» TASK STATEMENT:
Pull out every line in the rows below that contains the string "height", treating uppercase and lowercase letters as distinct.

» RECORDS FOR THE EXERCISE:
━━━━━━━━━━━━━━━━

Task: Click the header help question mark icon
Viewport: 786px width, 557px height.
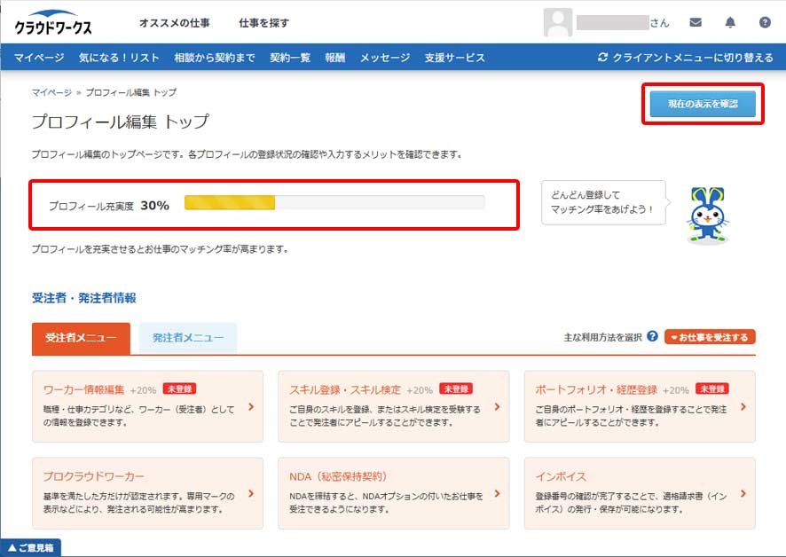Action: (x=765, y=23)
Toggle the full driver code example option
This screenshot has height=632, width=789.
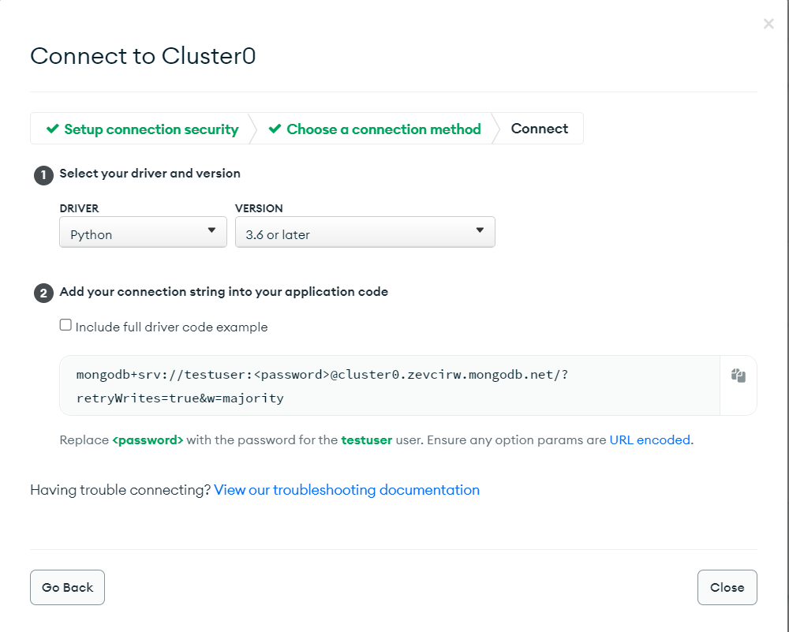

━━━━━━━━━━━━━━━━

» ANSWER:
Viewport: 786px width, 557px height.
This screenshot has height=632, width=789.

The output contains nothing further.